Saved data entries
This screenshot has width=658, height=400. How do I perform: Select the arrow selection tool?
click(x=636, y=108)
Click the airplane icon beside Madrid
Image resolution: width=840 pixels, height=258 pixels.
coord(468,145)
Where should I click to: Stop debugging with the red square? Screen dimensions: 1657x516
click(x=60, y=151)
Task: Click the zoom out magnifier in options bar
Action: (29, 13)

...

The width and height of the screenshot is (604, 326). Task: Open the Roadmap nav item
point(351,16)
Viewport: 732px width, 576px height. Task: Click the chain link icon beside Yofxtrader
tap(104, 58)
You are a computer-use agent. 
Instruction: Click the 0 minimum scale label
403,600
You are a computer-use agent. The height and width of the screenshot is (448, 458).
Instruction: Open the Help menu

...

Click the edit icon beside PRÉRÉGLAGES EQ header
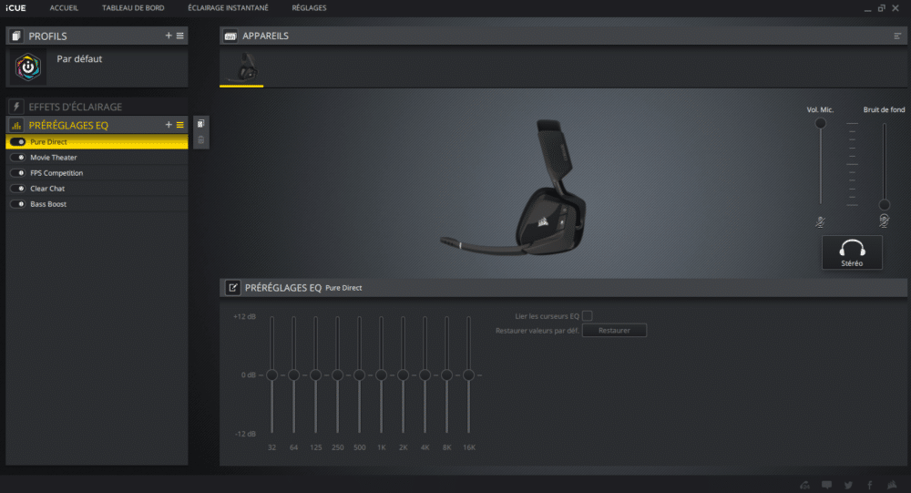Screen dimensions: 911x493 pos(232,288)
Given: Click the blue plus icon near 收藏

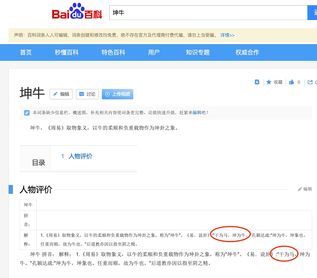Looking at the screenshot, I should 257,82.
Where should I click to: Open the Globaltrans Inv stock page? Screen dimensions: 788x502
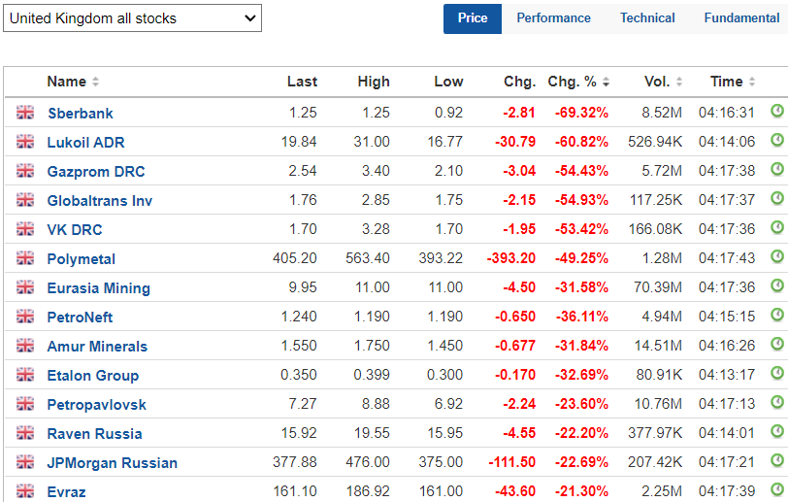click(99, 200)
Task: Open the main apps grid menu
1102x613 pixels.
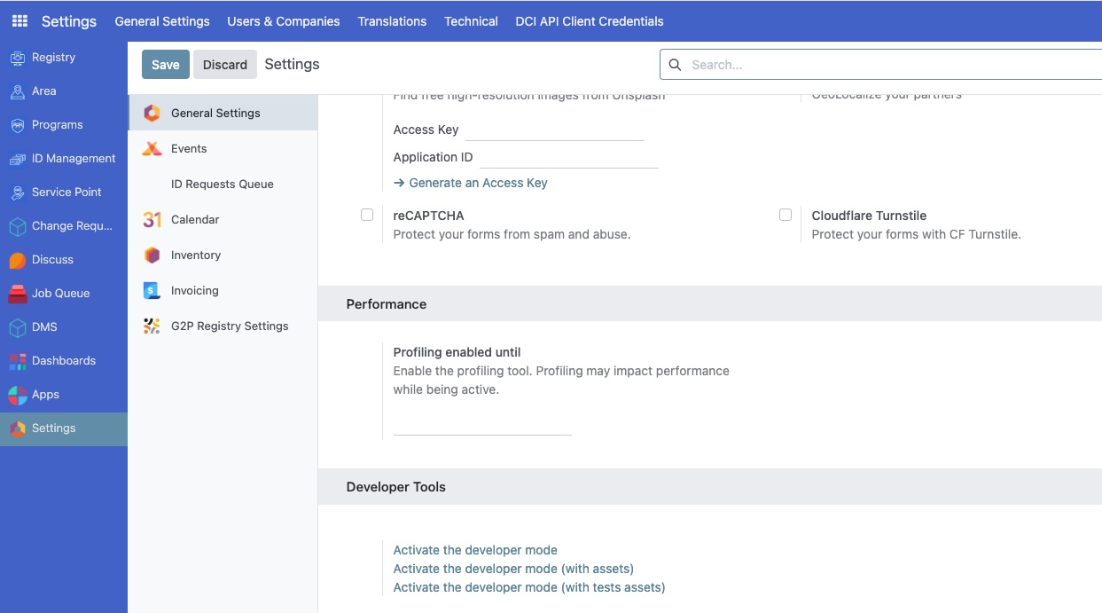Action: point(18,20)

TASK REQUIREMENTS: In the entries above, the lines from the one bearing "The width and" up to and including the one bearing "Instruction: Open the Help menu" should be transcribed exactly; no other line is wanted.

ANSWER TO THIS EXERCISE:
The width and height of the screenshot is (604, 326). Task: Open the Roadmap nav item
point(351,16)
Viewport: 732px width, 576px height. Task: Click the chain link icon beside Yofxtrader
tap(104, 58)
You are a computer-use agent. 
Instruction: Click the 0 minimum scale label
403,600
You are a computer-use agent. The height and width of the screenshot is (448, 458).
Instruction: Open the Help menu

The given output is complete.